Between the Lines: It’s a crucial step toward a trusted and allied supply chain, designed to reduce dependence on potentially hostile suppliers – read: China.
- The new provisions extend reward criteria to 4G and 5G mobile services and systems, making them mandatory for all administrations represented in the Interministerial Committee for the Security of the Republic (CISR) and for entities within the National Cybersecurity Perimeter (PSNC).
Decoding the news: The measure, proposed by the National Cybersecurity Agency (ACN), reflects the changing geopolitical landscape and technological evolution.It marks a shift from technical defense to digital sovereignty as a strategic component of national security, aligned with Italy’s Euro-Atlantic posture.
The other pillar: the cyber army. The decree fits into a broader strategy combining the regulatory and operational dimensions.Just days earlier, Defense Minister Guido Crosetto announced the creation of a “cyber army” of 1,500 personnel, tasked with protecting infrastructure and institutions from cyberattacks.Integrated into the Armed Forces, it represents the operational counterpart of the same logic of digital sovereignty expressed in the DPCM.
- On one hand, the government strengthens procurement standards and allied cooperation; on the other, the Defense Ministry builds an autonomous capacity to respond to hybrid threats.
- Together, the two initiatives define cyberspace as the new frontier of national security, alongside land, sea, and air.
Between “Buy American” and “Buy European”. While Donald Trump’s United States doubles down on “Buy American” and the European Commission promotes “Buy European” under the Readiness 2030 plan, Rome is charting a third path: “Buy Transatlantic.”

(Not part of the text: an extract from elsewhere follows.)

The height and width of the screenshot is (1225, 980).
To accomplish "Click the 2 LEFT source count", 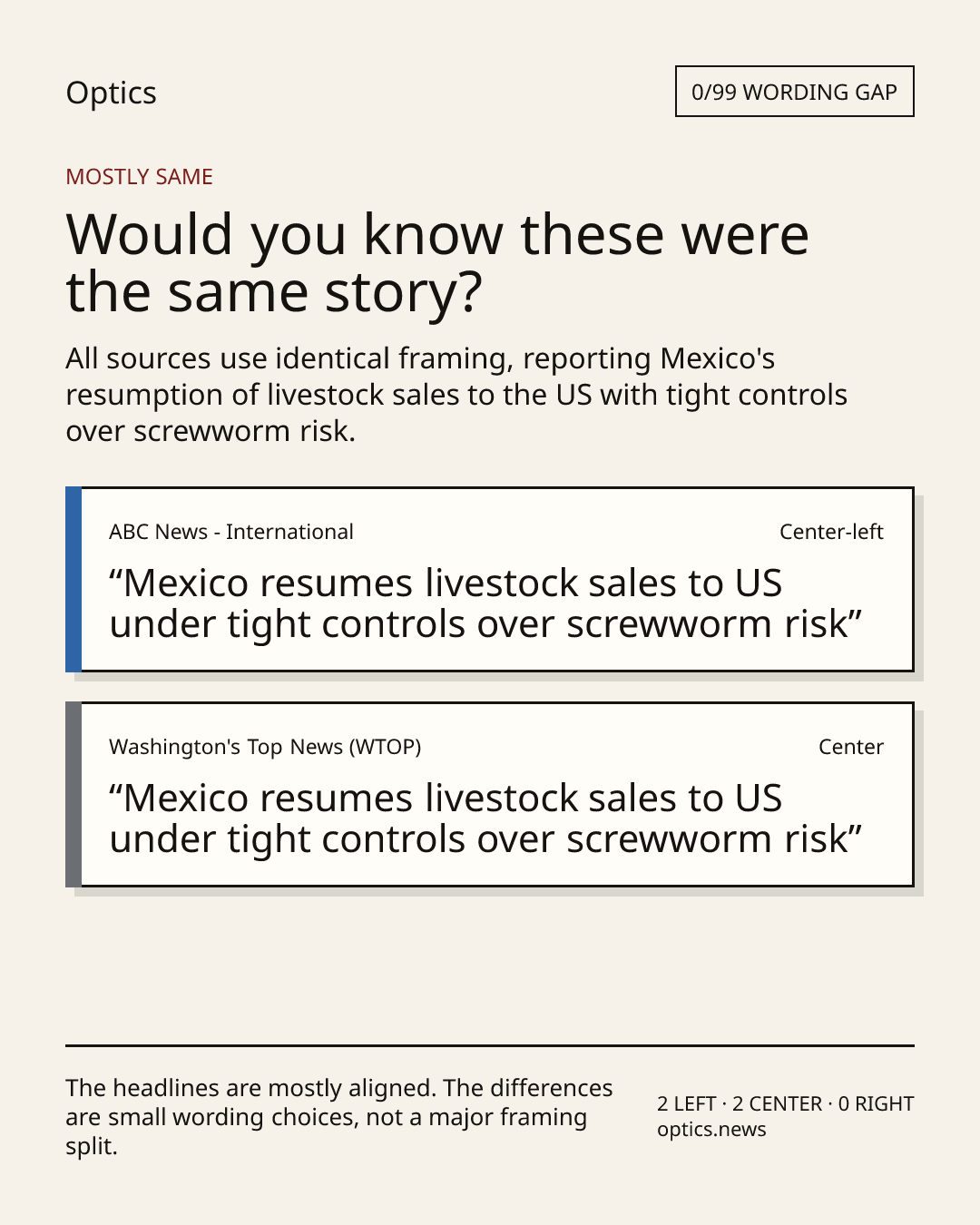I will [687, 1104].
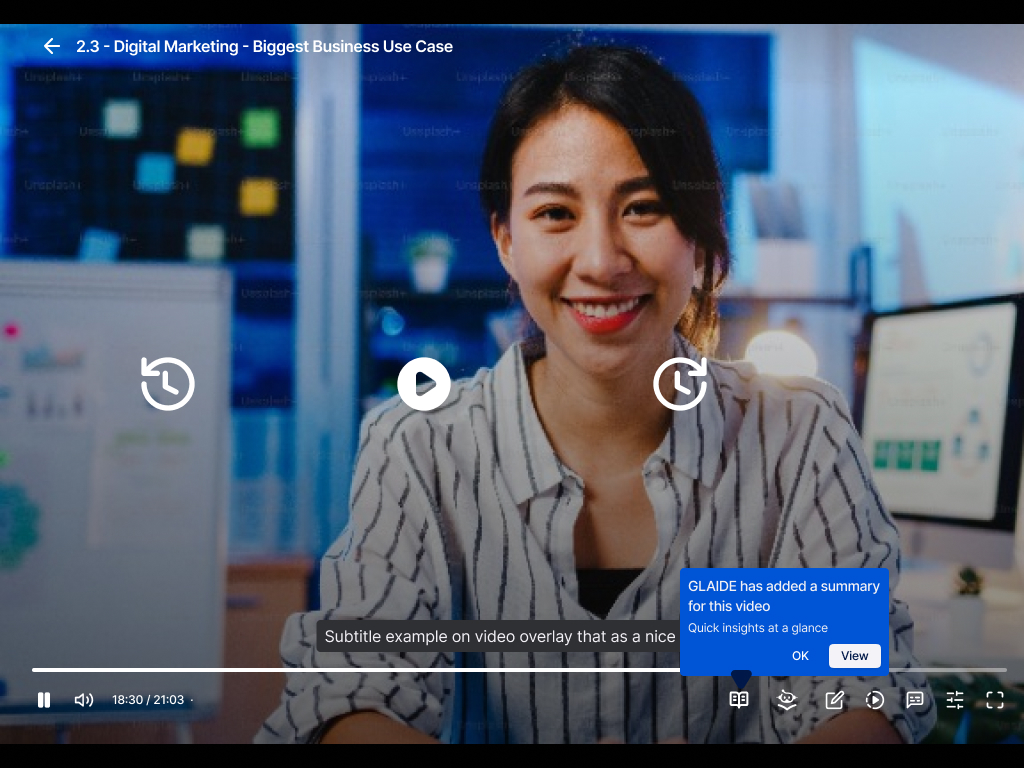Click the video title 2.3 - Digital Marketing
The width and height of the screenshot is (1024, 768).
[x=264, y=47]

- Fully aligned with that approach, the new DPCM introduces reward criteria for cyber-secure technologies from EU, NATO, or partner countries such as Japan, Israel, South Korea, Australia, and Switzerland.
- It’s a political choice based on mutual trust, anchoring Italy’s digital security to the transatlantic ecosystem.
In short:
- What changes: 4G and 5G systems, along with their future evolutions, are now part of the technological categories subject to cybersecurity requirements and CPV updates.
- Who decides: The Prime Minister’s Office, based on ACN proposals and CISR input, can update the list of partners and protected technologies.
- Why now: Cybersecurity is becoming a cornerstone of Italy’s national sovereignty and transatlantic alignment, expanding the scope of the National Cybersecurity Perimeter (PSNC).